(Work to be completed): Copy each line below that includes "circle".

(Data listing):
====

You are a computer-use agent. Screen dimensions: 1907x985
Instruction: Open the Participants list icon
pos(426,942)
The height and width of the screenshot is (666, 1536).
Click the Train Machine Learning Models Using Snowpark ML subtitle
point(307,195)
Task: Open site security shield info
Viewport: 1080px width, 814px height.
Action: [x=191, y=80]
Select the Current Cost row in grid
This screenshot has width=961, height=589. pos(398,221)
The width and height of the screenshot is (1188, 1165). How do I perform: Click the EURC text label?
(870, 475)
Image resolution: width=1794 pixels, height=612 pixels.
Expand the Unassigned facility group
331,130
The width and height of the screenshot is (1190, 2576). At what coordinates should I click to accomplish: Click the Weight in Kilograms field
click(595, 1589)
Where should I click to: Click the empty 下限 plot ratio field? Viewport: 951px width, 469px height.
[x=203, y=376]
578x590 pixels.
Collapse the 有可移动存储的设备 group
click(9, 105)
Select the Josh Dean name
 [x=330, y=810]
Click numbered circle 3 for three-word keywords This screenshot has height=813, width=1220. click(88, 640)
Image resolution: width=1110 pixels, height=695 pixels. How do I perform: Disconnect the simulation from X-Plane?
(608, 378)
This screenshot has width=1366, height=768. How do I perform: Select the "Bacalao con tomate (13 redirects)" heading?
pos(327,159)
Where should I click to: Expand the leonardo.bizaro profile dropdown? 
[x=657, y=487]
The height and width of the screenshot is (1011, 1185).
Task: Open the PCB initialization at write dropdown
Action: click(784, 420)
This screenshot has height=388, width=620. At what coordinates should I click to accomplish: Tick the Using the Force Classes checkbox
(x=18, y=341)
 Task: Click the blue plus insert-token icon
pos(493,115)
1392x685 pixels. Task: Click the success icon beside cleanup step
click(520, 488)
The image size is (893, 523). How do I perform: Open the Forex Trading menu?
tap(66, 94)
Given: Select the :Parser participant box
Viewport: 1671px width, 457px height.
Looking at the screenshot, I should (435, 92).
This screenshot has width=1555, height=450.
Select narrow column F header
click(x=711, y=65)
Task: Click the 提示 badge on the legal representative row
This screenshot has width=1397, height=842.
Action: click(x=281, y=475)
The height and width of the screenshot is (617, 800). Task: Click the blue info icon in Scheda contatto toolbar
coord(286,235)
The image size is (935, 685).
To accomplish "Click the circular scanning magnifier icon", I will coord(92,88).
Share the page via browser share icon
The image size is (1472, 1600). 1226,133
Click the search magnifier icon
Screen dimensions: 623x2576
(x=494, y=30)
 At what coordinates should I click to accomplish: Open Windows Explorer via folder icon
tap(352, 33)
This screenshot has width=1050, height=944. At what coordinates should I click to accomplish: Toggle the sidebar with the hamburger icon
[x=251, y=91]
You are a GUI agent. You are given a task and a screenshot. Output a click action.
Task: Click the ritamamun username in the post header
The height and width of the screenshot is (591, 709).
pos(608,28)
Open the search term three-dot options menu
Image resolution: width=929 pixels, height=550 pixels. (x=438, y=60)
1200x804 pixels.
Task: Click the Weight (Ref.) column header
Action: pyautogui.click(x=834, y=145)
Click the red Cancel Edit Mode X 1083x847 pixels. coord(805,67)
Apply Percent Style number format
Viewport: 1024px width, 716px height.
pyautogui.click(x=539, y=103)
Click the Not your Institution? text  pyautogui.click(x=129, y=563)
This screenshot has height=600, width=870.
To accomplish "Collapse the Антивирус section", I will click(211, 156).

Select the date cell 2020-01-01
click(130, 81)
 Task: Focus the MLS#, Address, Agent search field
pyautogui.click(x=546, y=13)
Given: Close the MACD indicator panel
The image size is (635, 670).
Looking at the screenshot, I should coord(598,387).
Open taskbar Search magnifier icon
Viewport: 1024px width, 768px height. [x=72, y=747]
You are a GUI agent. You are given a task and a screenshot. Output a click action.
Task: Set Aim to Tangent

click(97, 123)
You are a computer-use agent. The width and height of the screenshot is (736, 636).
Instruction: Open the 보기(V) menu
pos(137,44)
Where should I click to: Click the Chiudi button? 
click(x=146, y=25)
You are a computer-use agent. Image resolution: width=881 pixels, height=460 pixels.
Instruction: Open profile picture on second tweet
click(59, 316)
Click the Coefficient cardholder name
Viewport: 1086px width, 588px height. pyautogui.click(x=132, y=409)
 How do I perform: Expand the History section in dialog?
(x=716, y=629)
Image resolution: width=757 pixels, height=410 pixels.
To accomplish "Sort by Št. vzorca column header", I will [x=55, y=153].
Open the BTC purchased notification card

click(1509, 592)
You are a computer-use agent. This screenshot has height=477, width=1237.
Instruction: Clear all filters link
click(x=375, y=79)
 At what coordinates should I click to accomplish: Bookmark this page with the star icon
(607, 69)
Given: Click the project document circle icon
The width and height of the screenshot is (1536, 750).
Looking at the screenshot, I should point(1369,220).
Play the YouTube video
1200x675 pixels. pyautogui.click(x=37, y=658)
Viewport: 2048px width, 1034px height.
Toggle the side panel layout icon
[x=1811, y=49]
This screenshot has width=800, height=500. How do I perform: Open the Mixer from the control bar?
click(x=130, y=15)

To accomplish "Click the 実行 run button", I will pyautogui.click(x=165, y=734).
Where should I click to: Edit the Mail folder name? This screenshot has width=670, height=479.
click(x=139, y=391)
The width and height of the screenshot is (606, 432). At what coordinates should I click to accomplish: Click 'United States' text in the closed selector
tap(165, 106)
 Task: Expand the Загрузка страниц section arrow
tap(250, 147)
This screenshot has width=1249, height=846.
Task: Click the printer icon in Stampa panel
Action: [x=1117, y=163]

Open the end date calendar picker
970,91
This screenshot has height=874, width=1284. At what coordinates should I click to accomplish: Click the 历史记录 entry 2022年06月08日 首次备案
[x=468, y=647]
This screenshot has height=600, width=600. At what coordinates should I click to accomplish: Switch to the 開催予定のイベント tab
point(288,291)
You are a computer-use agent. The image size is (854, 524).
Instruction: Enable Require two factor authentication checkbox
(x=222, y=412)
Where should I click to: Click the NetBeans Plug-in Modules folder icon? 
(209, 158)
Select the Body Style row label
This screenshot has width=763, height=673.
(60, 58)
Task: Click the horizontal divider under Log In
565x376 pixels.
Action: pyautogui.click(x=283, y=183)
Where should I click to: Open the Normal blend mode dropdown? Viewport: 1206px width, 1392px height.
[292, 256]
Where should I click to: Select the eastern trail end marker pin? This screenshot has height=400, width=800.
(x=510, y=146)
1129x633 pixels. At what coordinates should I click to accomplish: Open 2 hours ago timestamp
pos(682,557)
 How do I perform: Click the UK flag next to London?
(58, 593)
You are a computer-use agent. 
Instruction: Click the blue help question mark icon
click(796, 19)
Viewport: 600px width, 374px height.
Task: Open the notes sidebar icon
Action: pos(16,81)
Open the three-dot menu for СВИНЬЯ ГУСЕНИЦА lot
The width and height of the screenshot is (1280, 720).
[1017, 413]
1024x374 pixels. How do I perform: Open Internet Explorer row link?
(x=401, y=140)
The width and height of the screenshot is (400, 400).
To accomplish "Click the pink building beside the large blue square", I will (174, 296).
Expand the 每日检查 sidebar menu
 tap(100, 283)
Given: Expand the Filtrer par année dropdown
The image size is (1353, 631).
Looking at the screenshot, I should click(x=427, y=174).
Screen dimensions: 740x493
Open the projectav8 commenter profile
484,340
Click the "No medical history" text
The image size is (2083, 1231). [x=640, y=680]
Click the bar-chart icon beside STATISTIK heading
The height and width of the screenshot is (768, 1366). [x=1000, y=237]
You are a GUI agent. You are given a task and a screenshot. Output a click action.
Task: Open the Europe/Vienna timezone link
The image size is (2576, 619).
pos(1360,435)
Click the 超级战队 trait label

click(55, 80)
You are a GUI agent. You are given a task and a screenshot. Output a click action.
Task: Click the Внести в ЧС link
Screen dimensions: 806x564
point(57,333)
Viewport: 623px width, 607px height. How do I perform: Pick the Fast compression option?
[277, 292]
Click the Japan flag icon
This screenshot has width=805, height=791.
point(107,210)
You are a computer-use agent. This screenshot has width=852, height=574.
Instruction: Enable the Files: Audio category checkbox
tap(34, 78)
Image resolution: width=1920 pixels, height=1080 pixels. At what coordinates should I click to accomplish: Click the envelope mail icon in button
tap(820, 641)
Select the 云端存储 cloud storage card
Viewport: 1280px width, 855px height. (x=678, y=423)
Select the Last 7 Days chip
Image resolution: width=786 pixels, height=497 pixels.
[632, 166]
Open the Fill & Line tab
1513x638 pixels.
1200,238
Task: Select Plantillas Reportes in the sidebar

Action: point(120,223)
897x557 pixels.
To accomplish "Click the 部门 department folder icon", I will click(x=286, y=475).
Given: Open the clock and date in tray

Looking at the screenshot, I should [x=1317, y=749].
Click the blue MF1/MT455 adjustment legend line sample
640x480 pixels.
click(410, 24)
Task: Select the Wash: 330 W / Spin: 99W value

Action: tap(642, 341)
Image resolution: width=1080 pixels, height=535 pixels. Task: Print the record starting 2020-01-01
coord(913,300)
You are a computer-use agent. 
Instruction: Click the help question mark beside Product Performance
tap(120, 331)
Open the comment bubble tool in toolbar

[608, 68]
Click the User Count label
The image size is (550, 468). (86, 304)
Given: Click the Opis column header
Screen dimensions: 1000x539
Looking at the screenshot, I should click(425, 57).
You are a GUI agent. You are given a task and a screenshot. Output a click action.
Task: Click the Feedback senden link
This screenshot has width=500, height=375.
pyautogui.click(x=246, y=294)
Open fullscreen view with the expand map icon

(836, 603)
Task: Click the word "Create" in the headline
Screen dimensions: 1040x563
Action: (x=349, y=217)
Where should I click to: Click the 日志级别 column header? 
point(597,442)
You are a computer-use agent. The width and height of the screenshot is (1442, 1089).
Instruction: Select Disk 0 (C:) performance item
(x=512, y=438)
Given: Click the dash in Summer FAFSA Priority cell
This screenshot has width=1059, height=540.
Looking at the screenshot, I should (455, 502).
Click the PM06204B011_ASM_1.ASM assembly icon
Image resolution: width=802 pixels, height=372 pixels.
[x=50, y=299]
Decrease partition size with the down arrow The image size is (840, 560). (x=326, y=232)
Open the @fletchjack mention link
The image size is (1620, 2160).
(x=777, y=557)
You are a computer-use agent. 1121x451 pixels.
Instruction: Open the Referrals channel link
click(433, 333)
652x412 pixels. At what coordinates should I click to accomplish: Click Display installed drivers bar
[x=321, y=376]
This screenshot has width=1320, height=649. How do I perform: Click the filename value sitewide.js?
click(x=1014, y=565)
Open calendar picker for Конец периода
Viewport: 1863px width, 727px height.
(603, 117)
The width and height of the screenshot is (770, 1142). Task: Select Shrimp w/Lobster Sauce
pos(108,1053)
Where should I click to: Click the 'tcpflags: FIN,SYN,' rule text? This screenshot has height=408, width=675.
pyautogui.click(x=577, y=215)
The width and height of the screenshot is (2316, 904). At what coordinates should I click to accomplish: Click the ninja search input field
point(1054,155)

====

(Task output):
Click numbered circle 3 for three-word keywords This screenshot has height=813, width=1220. click(88, 640)
Given: Click the project document circle icon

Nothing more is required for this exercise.